View on GitHub

SIDATA

Irony-Detection

URL: https://github.com/TharinduDR/Irony-Detection

Description: This repository contains the work submitted for the IDAT 2019 Shared Task — detecting irony in Arabic tweets by RGCL.

Name: IDAT 2019 Dataset
Size:
- Arabic:
  - Training data: 798 KB
- English:
  - Labels test set: 8.4 KB
  - Offenseval training data: 1.87 MB
  - Test set: 130 KB

The dataset used in this project was part of the IDAT 2019 Shared Task, the first shared task focused on irony detection in Arabic tweets.

Task: Classify tweets as either ironic or not ironic.
The dataset includes both Arabic and English components, with specific subsets for training, testing, and label annotations.

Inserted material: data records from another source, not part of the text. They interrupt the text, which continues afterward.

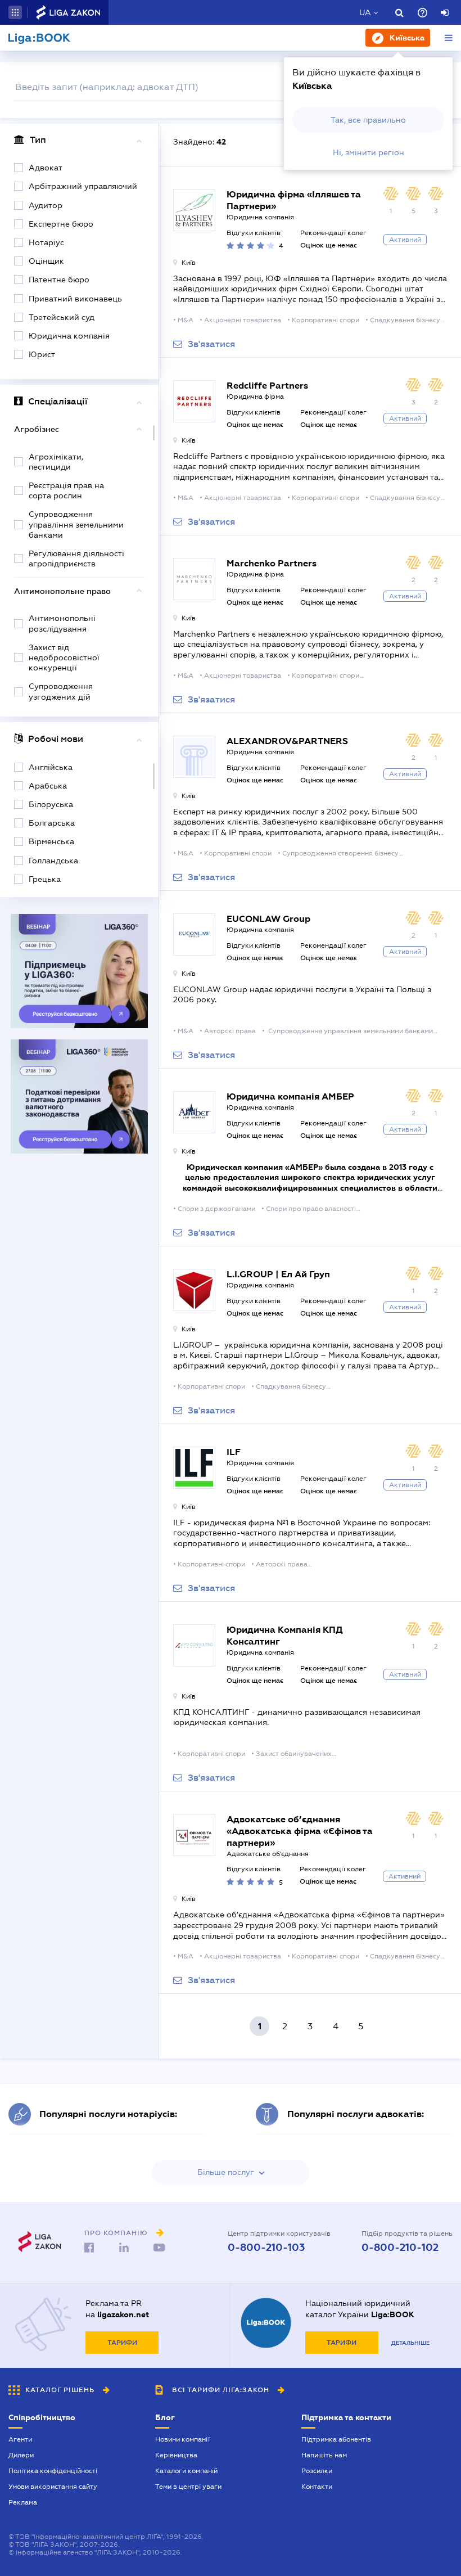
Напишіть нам (324, 2455)
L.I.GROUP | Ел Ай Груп (278, 1274)
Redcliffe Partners (267, 385)
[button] (15, 12)
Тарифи (122, 2343)
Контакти (316, 2487)
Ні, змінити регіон (368, 152)
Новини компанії (182, 2439)
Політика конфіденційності (52, 2471)
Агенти (20, 2439)
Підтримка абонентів (336, 2439)
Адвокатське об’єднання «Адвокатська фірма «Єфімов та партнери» (300, 1831)
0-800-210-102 (400, 2247)
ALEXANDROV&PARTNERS (287, 741)
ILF (234, 1452)
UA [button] (365, 12)
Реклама (22, 2502)
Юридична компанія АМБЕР (290, 1096)
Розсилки (316, 2471)
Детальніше (410, 2343)
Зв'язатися (211, 344)
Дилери (21, 2455)
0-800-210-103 (266, 2247)
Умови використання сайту (52, 2487)
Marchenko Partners (272, 563)
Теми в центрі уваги (188, 2487)
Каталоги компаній (186, 2471)
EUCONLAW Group (268, 918)
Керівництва (176, 2455)
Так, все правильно (368, 119)
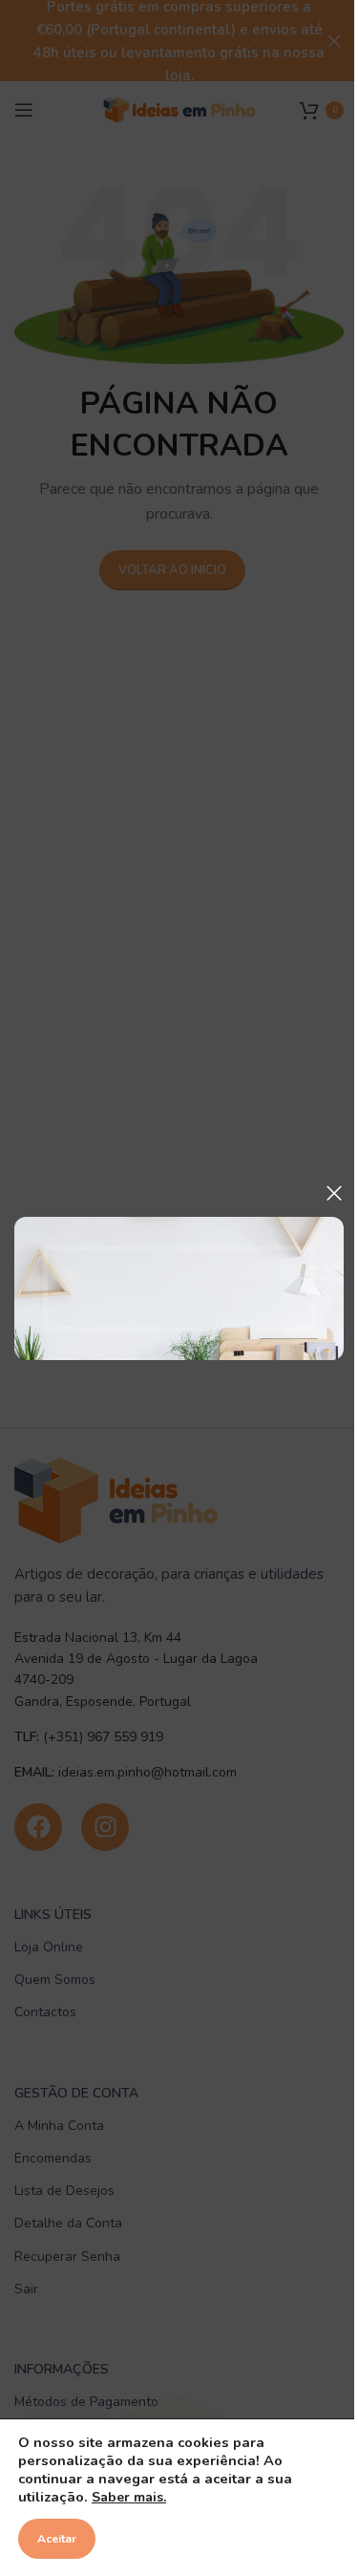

Several models were implemented for the task, including:

Capsule Networks: Achieved the highest performance, with an F1-score of 0.798.
CNN (Convolutional Neural Networks): Closely followed, with an F1-score of 0.800.
Pooled GRU (Gated Recurrent Units): Scored an F1 of 0.785.
Attention LSTM (Long Short-Term Memory): Achieved an F1 of 0.760.
Attention LSTM GRU: Reached an F1 of 0.762.
Attention Capsule: Scored an F1 of 0.764.

Below is a summary of the results achieved by the models on the IDAT 2019 dataset:

Model	Precision	Recall	F1
Capsule	0.807	0.800	0.798
CNN	0.806	0.801	0.800
Pooled GRU	0.800	0.789	0.785
Attention LSTM	0.788	0.766	0.760
Attention LSTM GRU	0.783	0.768	0.762
Attention Capsule	0.776	0.768	0.764

The Capsule Network and CNN models were the most effective for the task.